On June 23, 2005, three car bombs detonated in Karrada, outside her home, wrecking the Abdul-Rasul Ali mosque and spraying shrapnel that sliced into the forearm of one of her five daughters, Hiba. Friends at school nicknamed her "Shrapnel Hiba." Two months ago, yet another bomb hurled glass through their window, cutting the head of Hiba's twin sister, Duaa. Four stitches sealed the wound. Over that time, Karima lost her job as a maid at the Palm Hotel, where she had earned about $33 a month.
"People are too scared to come," she said matter of factly.
Next to her sat her son Mohammed. During the invasion, Mohammed, an ex-convict, had joined a motley unit of a dozen men patrolling Baghdad's streets as part of the Baath Party militia. Now he had entered the ranks of the Mahdi Army, a Shiite militia loyal to a young cleric, Moqtada al-Sadr, and blamed for many of today's sectarian killings in Baghdad. Karima's son-in-law Ali had been an officer in the American-equipped police force, earning $300 a month. He quit after receiving a death threat. Now he, too, had joined the Mahdi Army.
"Not all of them are good," Karima told me, casting a glance at her son.
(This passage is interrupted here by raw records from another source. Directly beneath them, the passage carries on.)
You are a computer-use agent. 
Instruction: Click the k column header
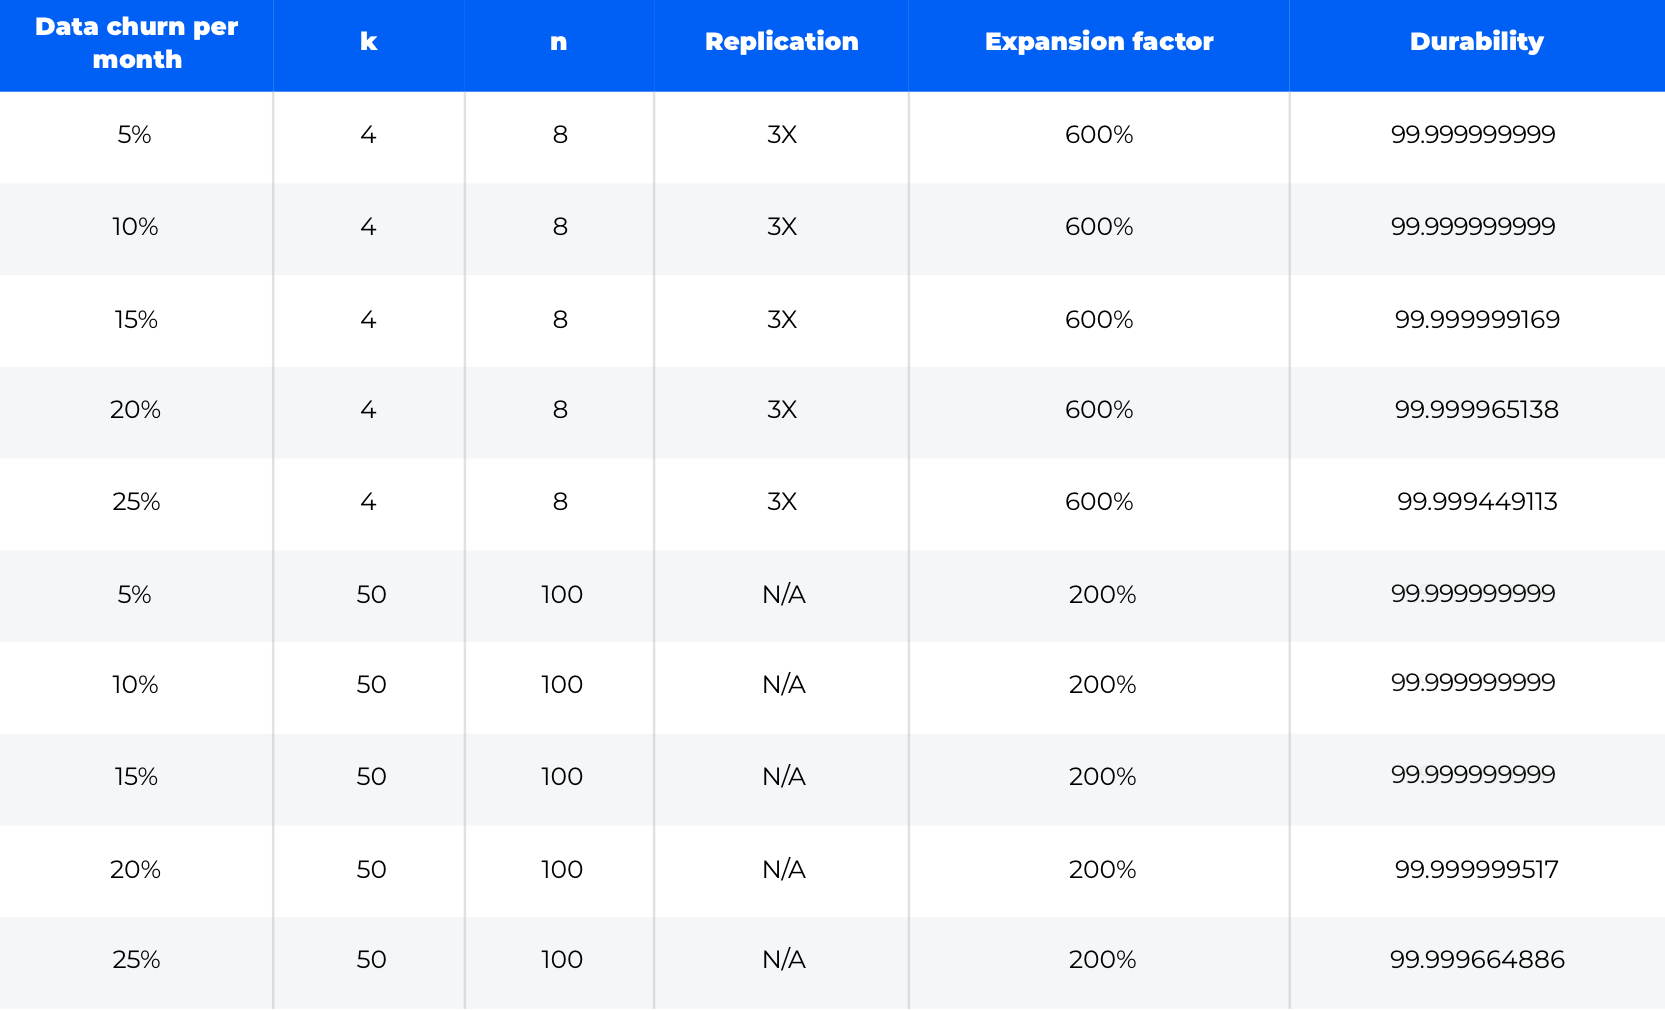[368, 42]
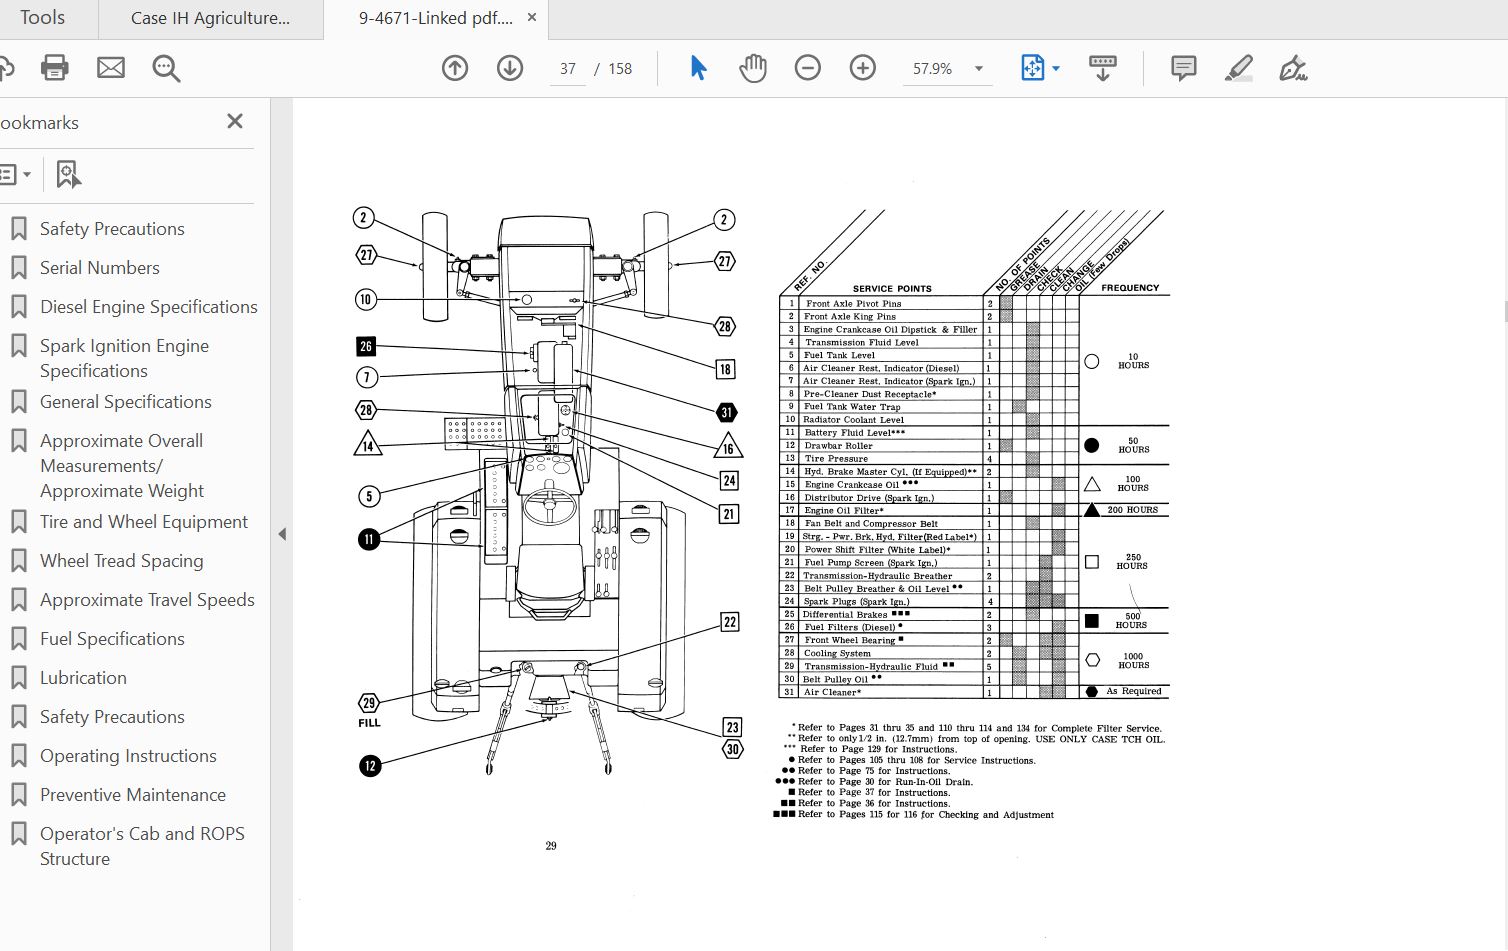
Task: Open the Fill & Sign tool
Action: click(1292, 67)
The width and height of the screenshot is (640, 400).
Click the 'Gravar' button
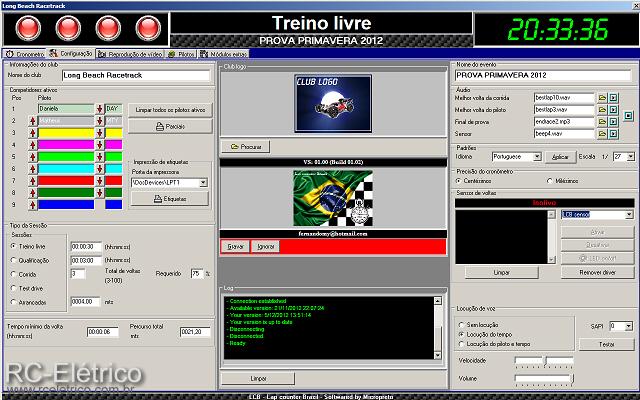tap(236, 245)
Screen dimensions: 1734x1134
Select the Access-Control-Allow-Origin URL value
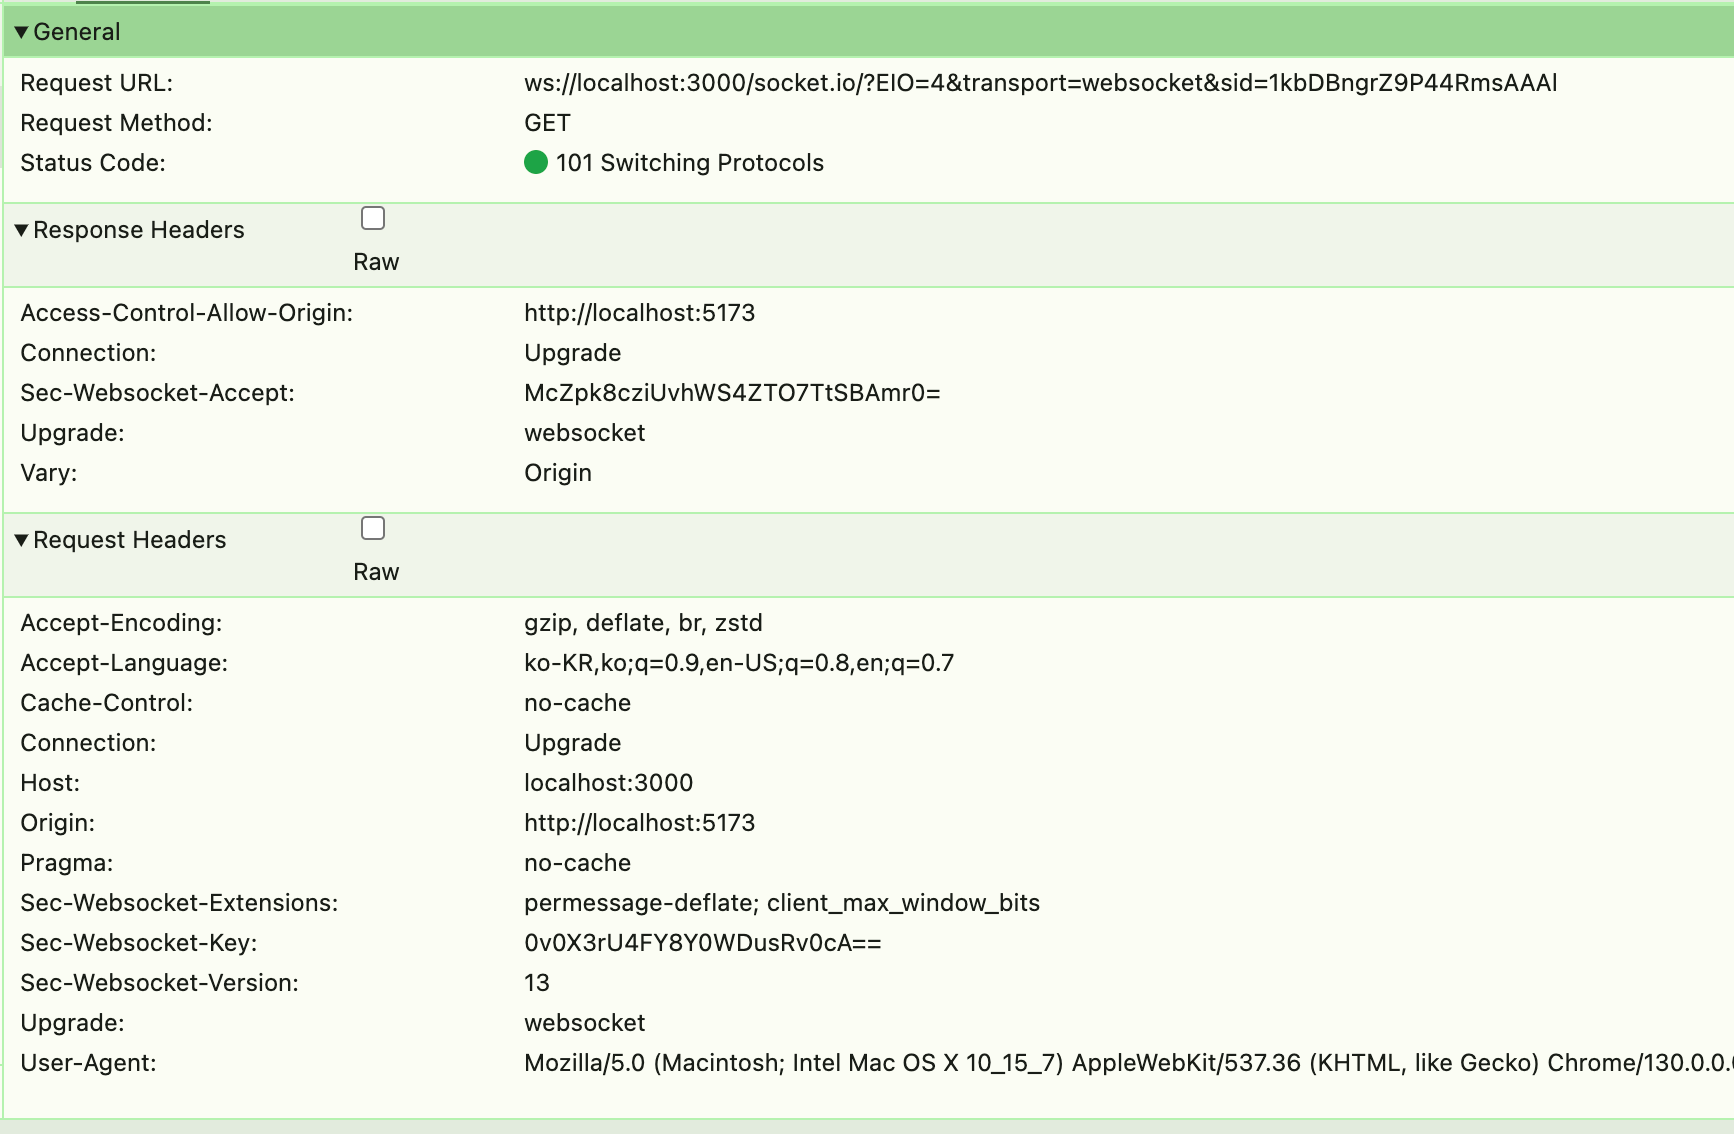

Stocky and a little surly, Mohammed smiled. "Who else is going to protect Iraq?" he asked.
They debated the causes of the violence that, these days, is the topic of almost every conversation. Radical Sunnis, the Americans, Iranian agents, other militias. "Even the Egyptians," Karima offered. "And the Sudanese," Mohammed added.
"Brothers are killing their brothers," she said.
Stories poured forth: a bomb amputating the arm of a 10-year-old neighbor; another killing Marwan, the barber.
"If they brought the Israelis, the Jews, and they ruled Iraq, it would be better," said Karima, her face framed by a black veil. Sunlight bathed the room; electricity, as usual, was cut off. "It would be a million times better than a Sunni, a million times better than a Shiite."
Her first grandchild, 2-month-old Fahd, sat next to her. His expression was rare in Baghdad: eyes expectant, fearless.
"Is it not a pity to bring a baby in a world like this?" she asked. "It's a shame."
Her eldest daughter, Fatima, looked on.
"One-third of us are dying, one-third of us are fleeing and one-third of us will be widows," she said.
God forgive the arrogant bastards who've wasted so many lives on this absurd mission. And those of us who allowed it to happen.